UNSETTLING CLIMATE The Consequences of Domestic Building Technologies Across the Spanish Empire

Authors
Alberto Martinez Garcia

Course
Independent M.E.D. Research

Project Description

Alberto Martinez Garcia | Master of Environmental Design (M.E.D.) 2024

Advisor: Professor Mae-Ling Jovenes Lokko, Ph.D.

Reader: David Sadighian, Ph.D.

Chair: Keller Easterling.

Upon their arrival in the Americas in the sixteenth century, Spanish colonizers encountered a tropical climate previously unknown to Europeans. In the four hundred years of their empire, the colonizers set themselves on a collision course of maladaptation, violence towards Indigenous people, and erasure of their knowledge. Unsettling Climate investigates the domestic constructions of Spanish colonization in the tropics during the colonization of the Americas and the Philippines.
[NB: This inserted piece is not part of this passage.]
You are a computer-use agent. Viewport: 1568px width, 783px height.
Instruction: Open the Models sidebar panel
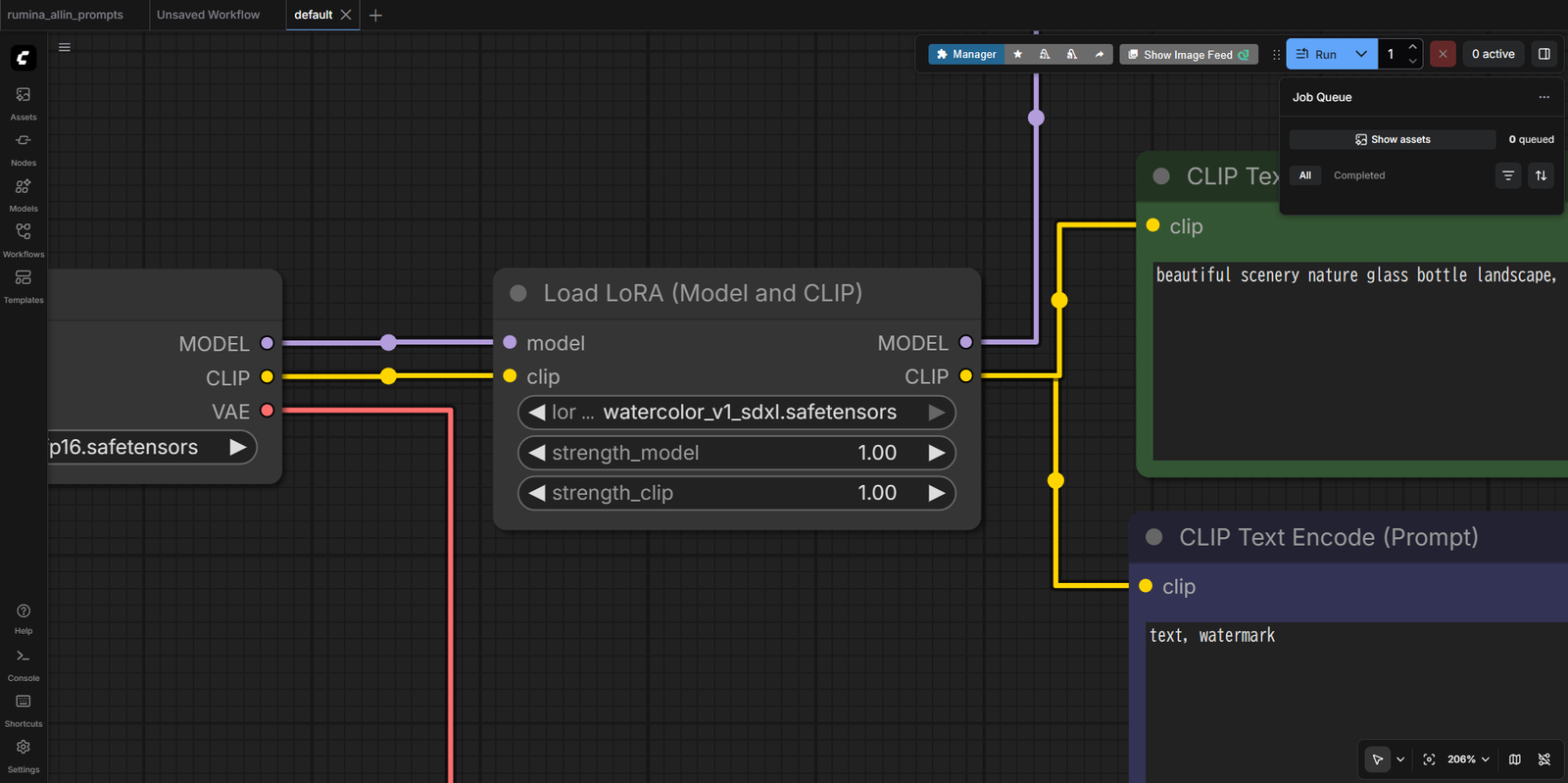(x=24, y=194)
Using case studies from patio houses in Cartagena in Colombia and bahay na bato (houses of stone) in the Philippines, this project analyzes the relationship between the natural environment, domestic space, and social hierarchies in the colonial realm. Two transitional chapters accompany these case studies. In the first one, I describe the evolution of patio houses in the Iberian Peninsula and the spread across the Spanish Empire. In the second, I investigate the influence of early modern colonization in the construction of new climatic epistemologies. Historical chronicles, maps, ordinances with paleoclimate information, floor plans, building sections, and environmental simulations constitute some of the evidence assembled to reconstruct these histories and track environmental dynamics in relation to building technologies. The unsettling urban climate constructed by the Spaniards fixed the spatial imaginaries in the contemporary imaginaries but also highlights the potential to disrupt this colonial entanglement in the future.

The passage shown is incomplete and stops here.